Texte fourni:
Je suis bien content d'avoir de vos nouvelles et des bonnes.

Je vous vois d'ici transportée par quelque passion... Et ce goût nouveau pour l'Angleterre d'où vous vient-il ?

Je rentre d'Amérique atrocement sonné en des circonstances tout à fait burlesques.

Toujours à Vaugirard alors ?

Les maisons aussi c'est cocu.

 

Be good !

Destouches.


1 Le laboratoire La Biothérapie.

2 Dans le texte de la N.R.F. (page 557), on trouve « la littéraire » (lecture erronée).

3 Le texte de la N.R.F. donne « écrirai » (lecture erronée).

4 Texte de la N.R.F. : « J'ai encore 4 ans de vacances. »

5 Texte de la N.R.F. : « Je vais partir début 5 août. »

6 S'il s'agit du 15 août, ce mot illisible, sans doute un nom de lieu, pourrait être « Carteret », car le 15 août 1934 Céline envoie à Louise Nevelson une carte postale dont le cachet de la poste est de Carteret-Carentan. C'est probablement Louise Nevelson qui provoque la remarque sur les circonstances tout à fait burlesques de la rentrée de Céline en France après son voyage en Amérique.

Contenu des données:
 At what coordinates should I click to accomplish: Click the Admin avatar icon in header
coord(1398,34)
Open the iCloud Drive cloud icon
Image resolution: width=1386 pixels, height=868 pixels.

Consigne:
Recopiez sans rien changer le passage du texte fourni qui commence à « Je vous vois » et se termine à « aussi c'est cocu. ».

Réponse attendue:
Je vous vois d'ici transportée par quelque passion... Et ce goût nouveau pour l'Angleterre d'où vous vient-il ?

Je rentre d'Amérique atrocement sonné en des circonstances tout à fait burlesques.

Toujours à Vaugirard alors ?

Les maisons aussi c'est cocu.